(Thesis plus source code) DEAP-based EEG emotion recognition (four categories) (data enhancement and expansion) (five models for comparison: one-dimensional CNN, LSTM, two-dimensional and three-dimensional CNN and cascade CNN with LSTM)

Please see your personal homepage for papers and source code:

https://download.csdn.net/download/qq_45874683/87660118

Summary:

In this project, create an emotion recognition or classification system based on the valence/arousal model. Electroencephalogram (EEG) signals will primarily be used to create the model. Different stimuli elicit different responses in the EEG signal. Different types of video stimulation will be used and their corresponding emotional effects, which are determined by the EEG signal. Our goal was to create an objective system that could determine the type of response a video produced in any subject, allowing videos to be classified according to emotional categories, which were defined using a valence/arousal scale. The project will create an emotion classification system and a video classification system that will enable users to objectively determine the type of video using the EEG signals of the person watching the video. Such a system could be beneficial in creating recommendation systems that are truly objective in nature. This project uses a 1D convolutional neural network model for classification. The EEG signal from 32 channels was first reduced to 14 channels with symmetric differences in EEG channels, and then a model was applied on these 14 channels, giving a weighted accuracy of 90% for classifying emotions into 4 categories.

1 Introduction

Emotion is a complex pattern of responses involving behavioral, experiential and physiological factors. It can be associated with personality, mood, or temperament. Extensive research has been conducted on the relationship between EEG and emotion, many of which involve researchers manually observing EEG signals to identify areas that correspond to certain types of emotions. Recently, the application of machine learning to automate the process of emotion classification in EEG has been extensively studied. In this project, the DEAP dataset is used. Musical clips were used as visual stimuli to elicit different types of emotions from subjects. Emotions are analyzed and classified into 4 regions using the valence arousal model of emotion classification. This project utilizes raw EEG signals with some preprocessing to classify participants' emotional responses to video stimuli. Many deep learning models have been proposed in this field, but most of them first apply transformations such as discrete wavelet transform or power spectral density calculation on EEG. In this project, 1D CNN was applied on the raw EEG signal, achieving 75% Weighted accuracy, illustrates the power of a deep learning model.

2. Theoretical aspects

2.1 Valence arousal model

The proposed project plans to use the valence arousal model to describe emotions more quantitatively. In this model, . One can place each emotional state on a two-dimensional plane with arousal and valence. as x-axis and y-axis respectively (as shown in Figure 1). Dominance can also be considered as a third dimension to gain a deeper understanding of emotional states. Valence can range from unpleasant to pleasant, while arousal can range from inactive to active. The valence arousal space can be divided into four quadrants, low arousal/low price, low arousal/high price, high arousal/low price, and high arousal/high price. Valence arousal can also be determined using linear regression.

2.2.DEAP data set

The DEAP dataset was obtained in the following way. Initially, the researchers used a novel stimulus selection method and collected a large set of video clips. Then 1. Extract the smallest fragment of the video clip used in the experiment. This is followed by subjective testing to select the most suitable video clips. Participants then participated in dataset collection and had their EEG signals recorded using 32 active silver chloride electrodes at a sampling rate of 512Hz. Afterwards, each participant rated them on valence and arousal. To maximize the intensity of the emotions obtained, the strongest volunteer ratings were chosen, while a less variable video type was selected. The DEAP dataset is the largest publicly-contributed dataset for spontaneous emotion analysis from physiological signals. It is also the only database that uses musical excerpts as emotional stimuli.
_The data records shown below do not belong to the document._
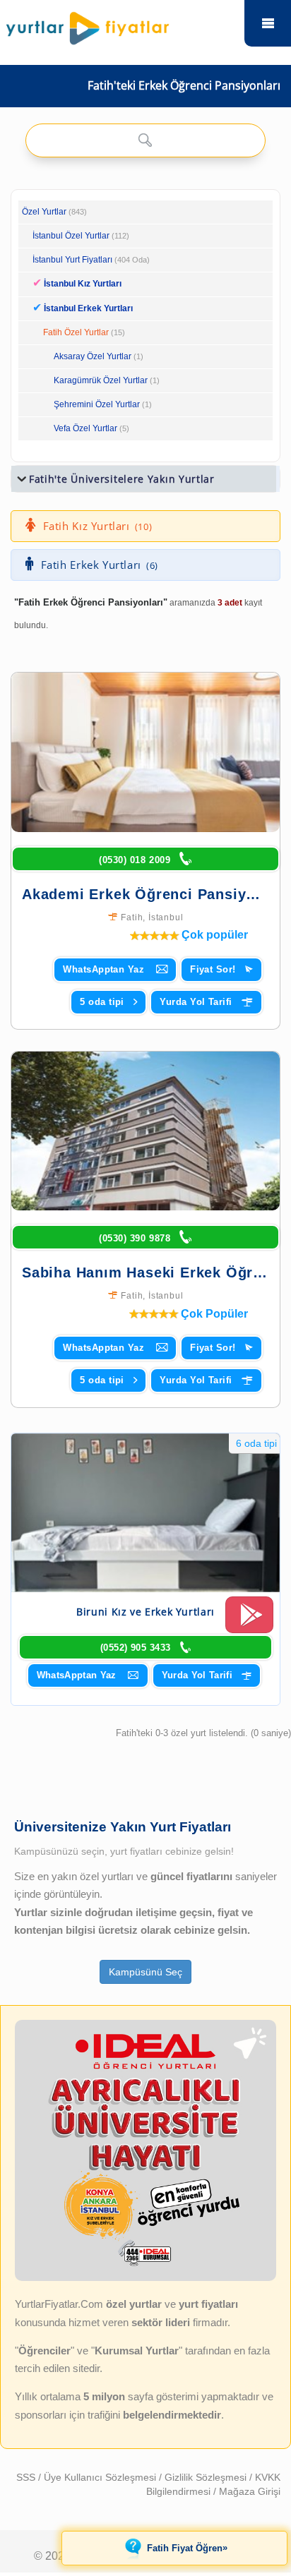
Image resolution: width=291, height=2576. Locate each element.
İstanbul (165, 917)
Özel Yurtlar (44, 212)
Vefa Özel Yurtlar (85, 428)
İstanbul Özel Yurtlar (70, 236)
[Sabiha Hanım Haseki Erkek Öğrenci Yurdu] (145, 1131)
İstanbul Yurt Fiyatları (91, 260)
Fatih (132, 917)
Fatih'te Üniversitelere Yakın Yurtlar (122, 479)
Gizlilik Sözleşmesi (207, 2477)
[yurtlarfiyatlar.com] (120, 24)
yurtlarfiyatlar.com (267, 23)
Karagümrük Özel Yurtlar (101, 380)
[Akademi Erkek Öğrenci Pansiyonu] (145, 752)
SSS (27, 2477)
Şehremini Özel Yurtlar (97, 404)
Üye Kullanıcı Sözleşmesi (101, 2477)
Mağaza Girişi (249, 2491)
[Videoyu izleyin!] (249, 1621)
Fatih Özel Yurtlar (76, 332)
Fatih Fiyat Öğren (187, 2547)
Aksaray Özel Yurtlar (92, 356)
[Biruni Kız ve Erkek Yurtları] (145, 1512)
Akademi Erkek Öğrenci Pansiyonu (147, 894)
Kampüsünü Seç (145, 1972)
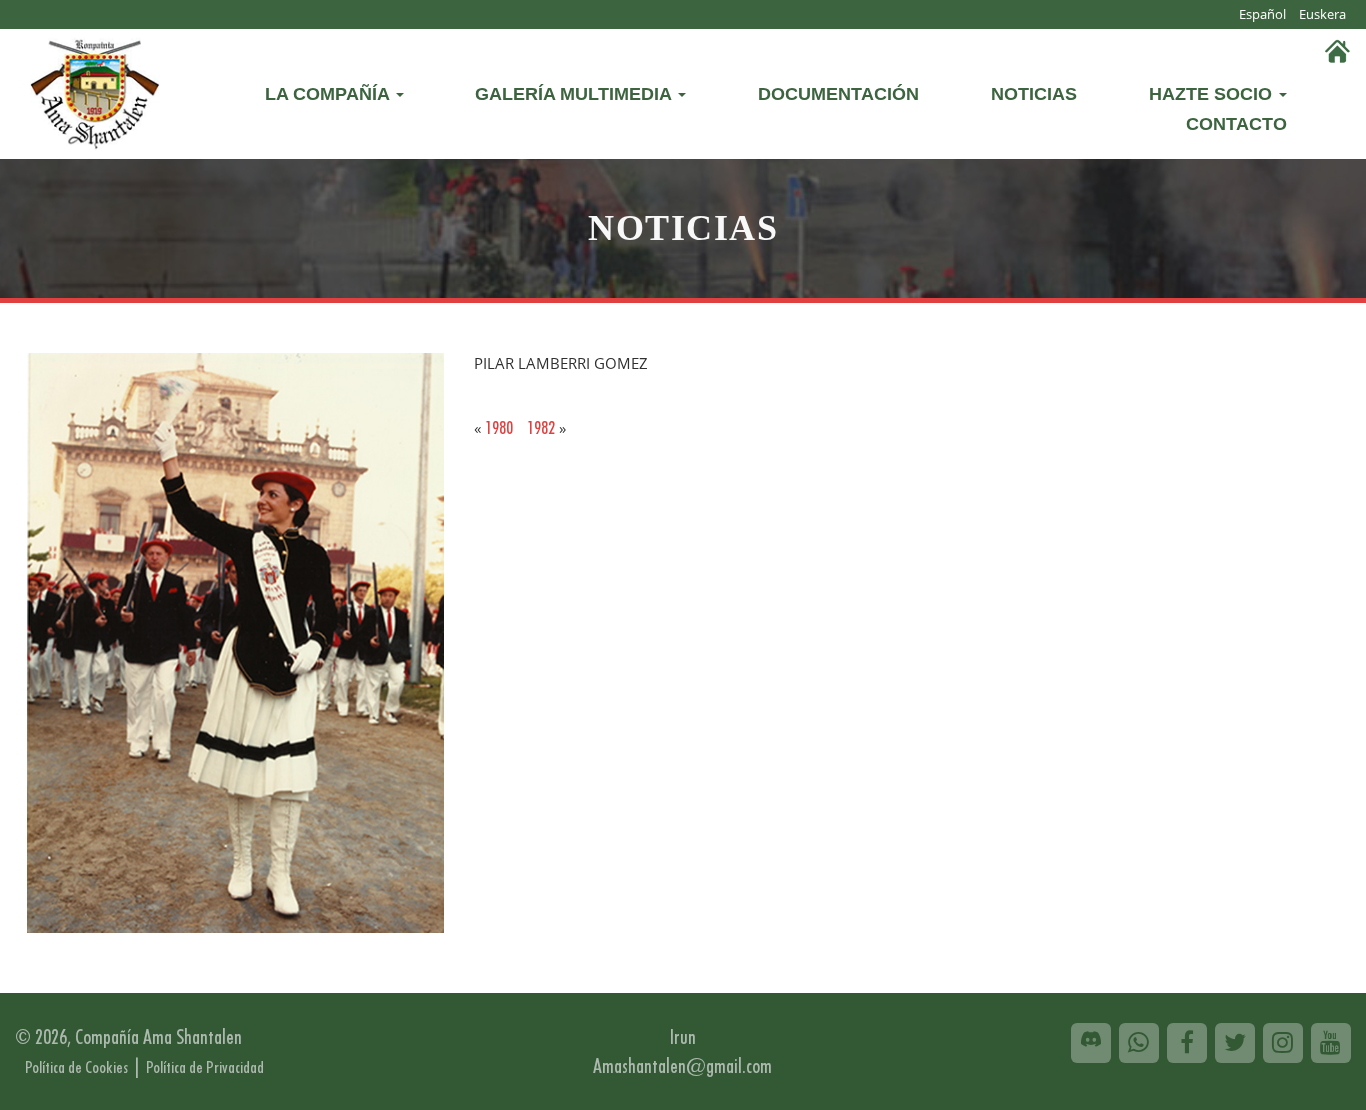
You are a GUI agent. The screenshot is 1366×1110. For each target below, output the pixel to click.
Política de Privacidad (205, 1067)
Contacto (1236, 124)
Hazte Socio (1213, 94)
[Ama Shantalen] (95, 90)
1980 (499, 427)
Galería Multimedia (575, 94)
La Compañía (329, 94)
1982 (541, 427)
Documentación (838, 94)
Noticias (1034, 94)
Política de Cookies (76, 1067)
2.3. Correlation between EEG and emotion

EEG technology can be used to provide insights into the human brain. Since EEG helps detect the smallest modulations occurring in the brain, EEG has been found to be a useful technique for studying emotional changes. EEG can detect various emotions such as calm, happiness, stress, sadness, fear, surprise, etc. Valence has a strong correlation with EEG signals and correlations were found in all frequency bands11. It was observed that this association was not consistent with what was observed in the pilot study.

2.4. 1D-CNN model

The proposed project uses CNN on raw EEG. As shown in Figure 3, in 1D CNN, kernels with a certain width and height are passed on the time series data. While passing through the time series, it performs a simple array operation of convolution to learn discriminative features from the EEG signal.
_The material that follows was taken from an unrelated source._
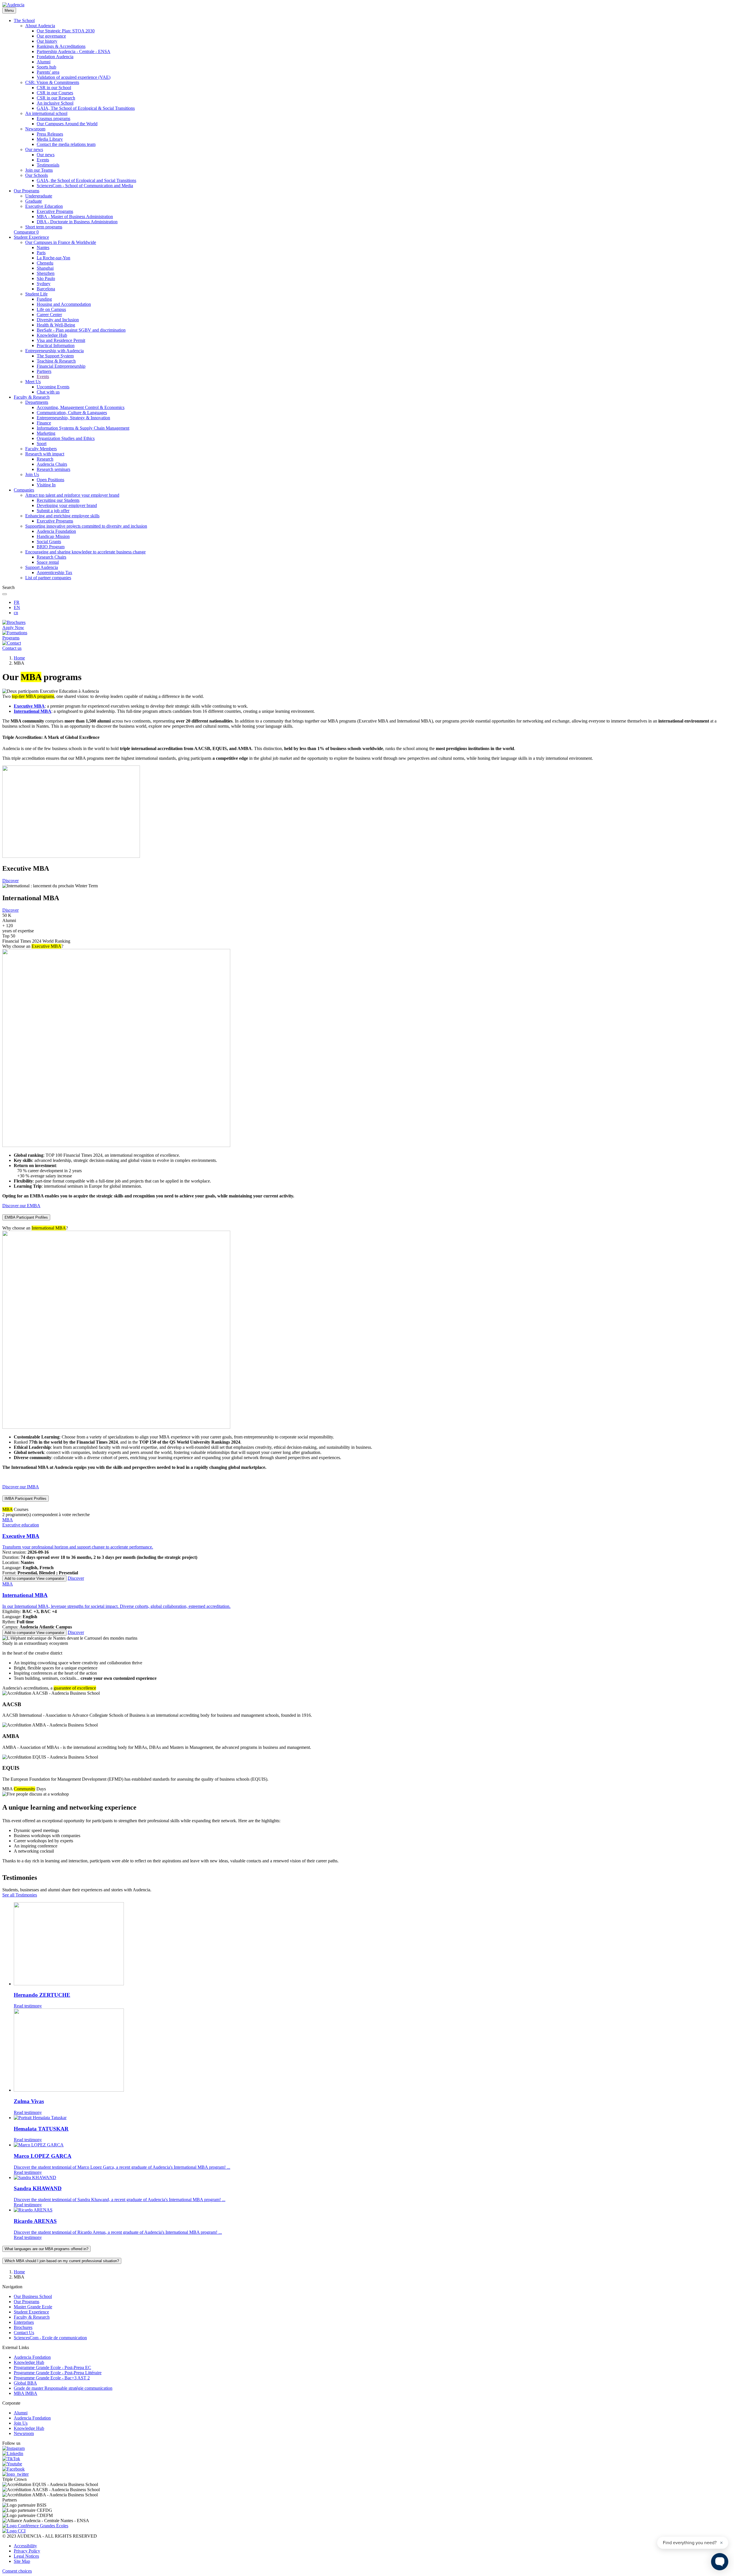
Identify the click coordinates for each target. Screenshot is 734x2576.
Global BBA (25, 2383)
Since 1D CNNs have low computational complexity, they do not require specialized hardware to train and run in real time. They are easier to train and they show good performance in shallow architectures compared to very deep 2D-CNN architectures. There are many parameters that need to be decided in each CNN layer, such as kernel size, number of filters, step size, selection of activation function, etc.

3. Literature review and research gaps discovered

Automatic emotion recognition and classification based on EEG signals is a recent problem, mainly based on the application of traditional methods. Various methods have been proposed, such as using the power spectral density in the EEG signal and applying Naive Bayes on it, or applying nearest neighbor on any other handcrafted features.
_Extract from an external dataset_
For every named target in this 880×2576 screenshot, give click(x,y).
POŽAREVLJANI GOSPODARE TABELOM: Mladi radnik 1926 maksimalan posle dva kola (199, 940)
Discrete wavelet transform is also a common technique used to extract time-frequency domain features from EEG signals, and SVM and others have been applied to these features.

Some methods extract statistical features from signals, such as their mean, standard deviation, kurtosis, etc., and apply models to them. Overall, the focus is on the statistical features present in the EEG, to which researchers reduce time series and then apply classic machine learning models on these features.

These models also focus on binary classification tasks of high price/low price or high arousal/low arousal. Separate models have been built for each emotion to classify emotions.

In this project, these two issues have been addressed. First, we use raw EEG signals to obtain good classification accuracy compared to using hand-designed features. 1D-CNN is applied to raw EEG signals to obtain 75% accuracy. Second, a multi-classification problem is posed instead of two separate binary classification problems. Multi-category classification is a more challenging problem, and it is more difficult for the model to distinguish 4 categories compared to 2 categories done by previous researchers.

4. Proposed work and methods

4.1. Proposed work

Table 1: Description of layers and parameters used in the one-dimensional network model

Figure 4: Number of layers of a one-dimensional CNN model used to classify EEG signals

Table 1 and Figure 4 show the proposed model architecture in detail. The proposed model is a one-dimensional convolutional neural network.

The 1D convolutional layer is the first layer of the post-input model and it uses a kernel size of 64 and 128 filters with a stride of 1. Use ReLU activation at the output of this layer. One-dimensional max pooling is performed on the output of the first layer with pool size 2. The 1D convolution is then repeated 3 times with the number of filters being 64, 16 and 4, and the kernel sizes being 16, 4 and 4 respectively. The step size of these three methods is 1, and the activation degree is ReLU. Apply another max pooling layer with pool size 2 and then flatten its output.

Then, a dense layer with 64 neurons is applied together with ReLU activation as part of the classification part of the model. Shedding with a rate of 0.4 is used for regularization purposes and to prevent co-adaptation in neurons. Finally, a Softmax layer with 4 neurons classifies the task into 4 classes.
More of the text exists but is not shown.